**Do this**
Rewrite the material starting with the line that contains "Viewport: 1527px width, 784px height." and going on through the line that contains "Action: pyautogui.click(x=936, y=439)", putting "Open" in place of "Follow" and keeping everything else the same. Give back only those lines, and leave the pictures out.

**Input for this task**
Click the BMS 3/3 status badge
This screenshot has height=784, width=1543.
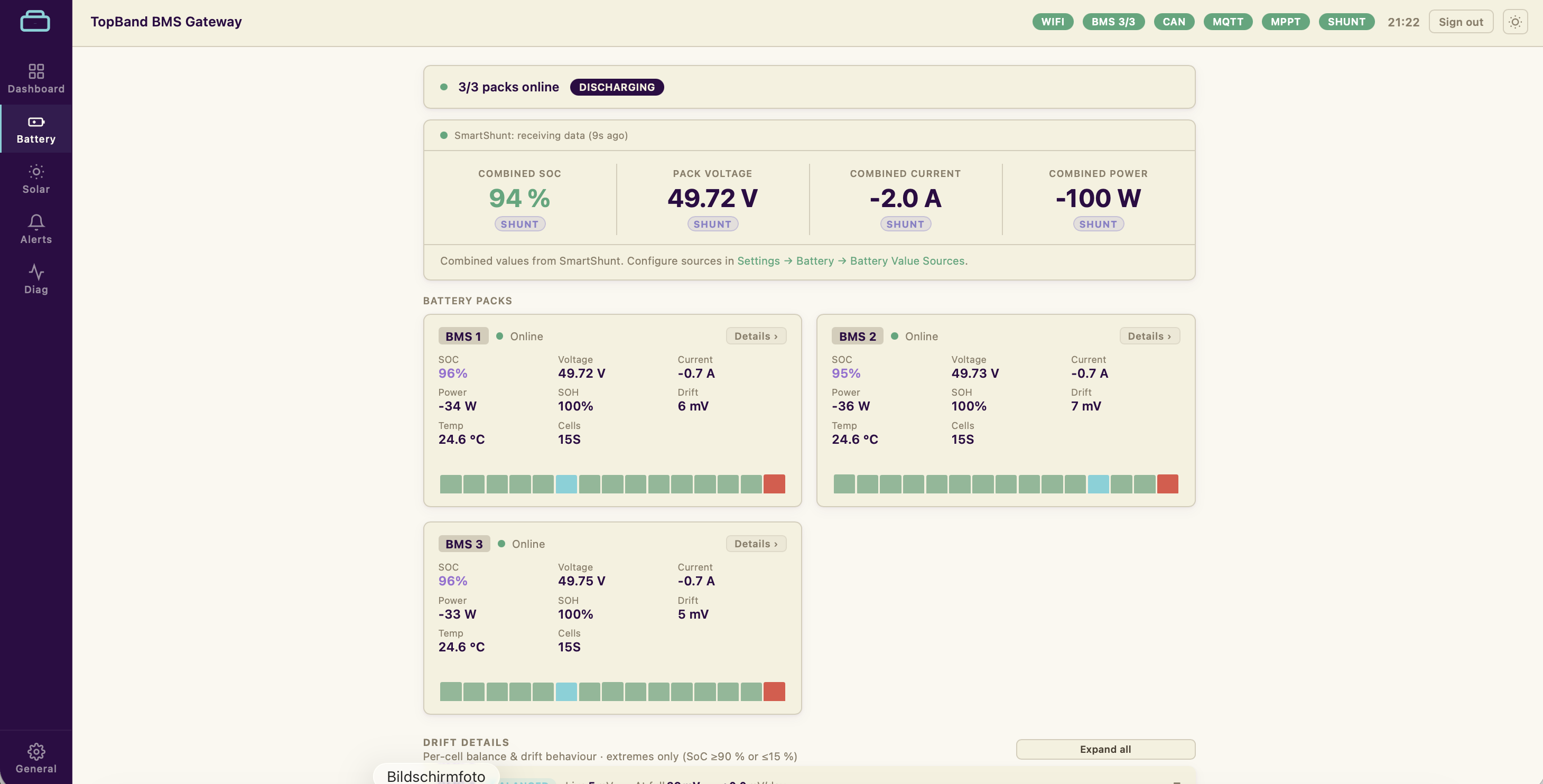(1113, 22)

--

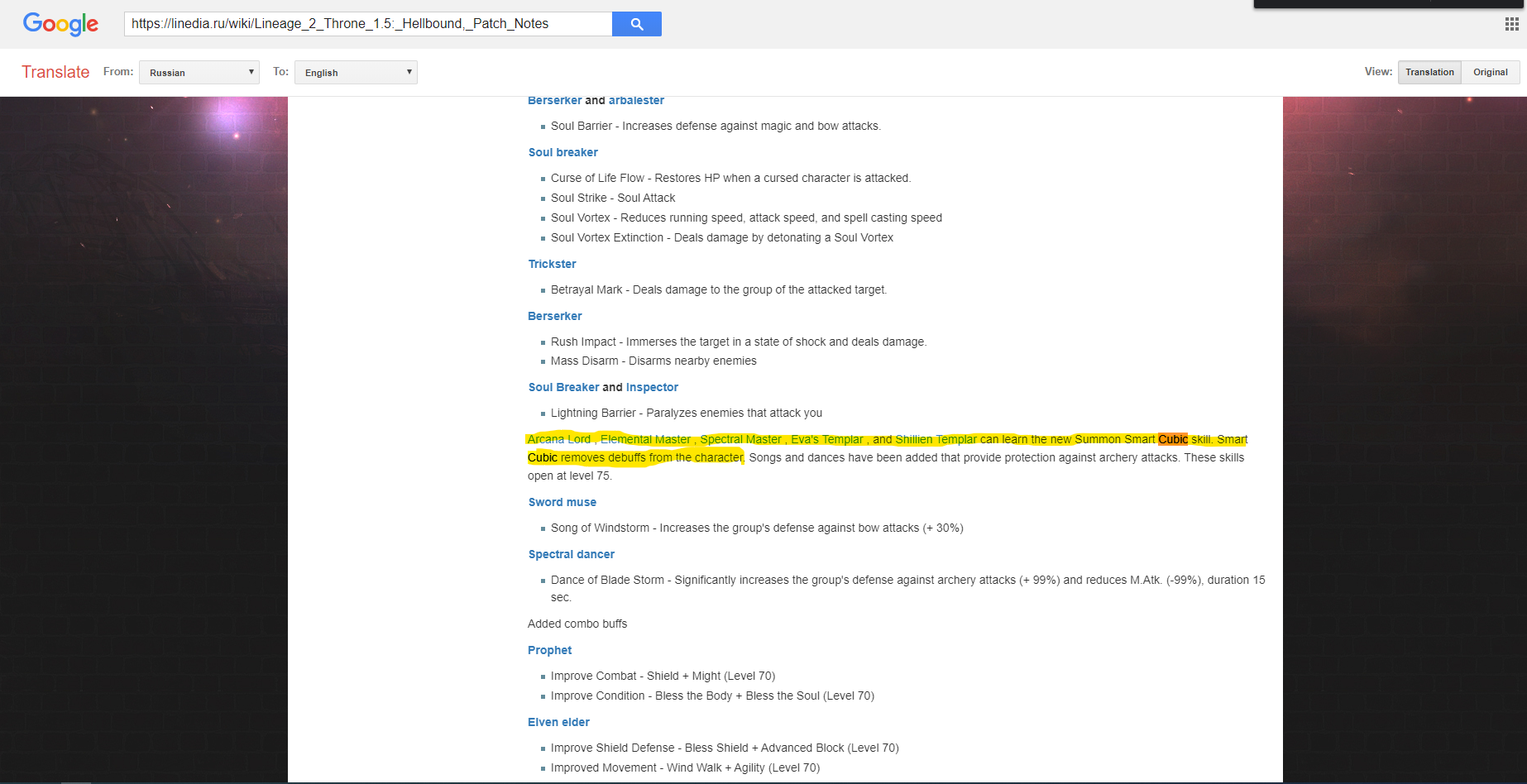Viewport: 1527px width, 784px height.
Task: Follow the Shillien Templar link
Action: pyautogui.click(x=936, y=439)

==

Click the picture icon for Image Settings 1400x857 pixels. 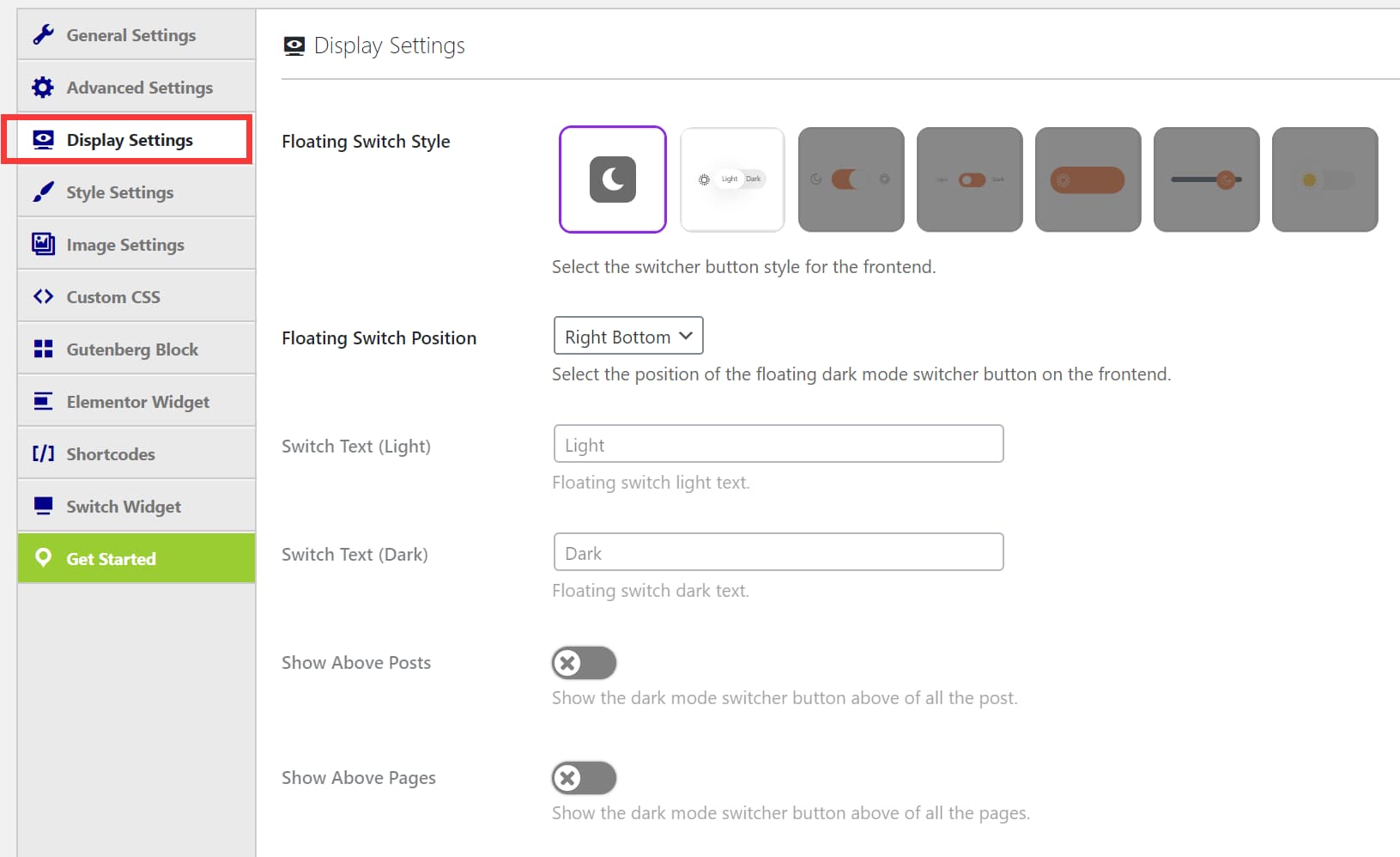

**Solution to this problem**
Viewport: 1527px width, 784px height.
Task: Open the Shillien Templar link
Action: pyautogui.click(x=936, y=439)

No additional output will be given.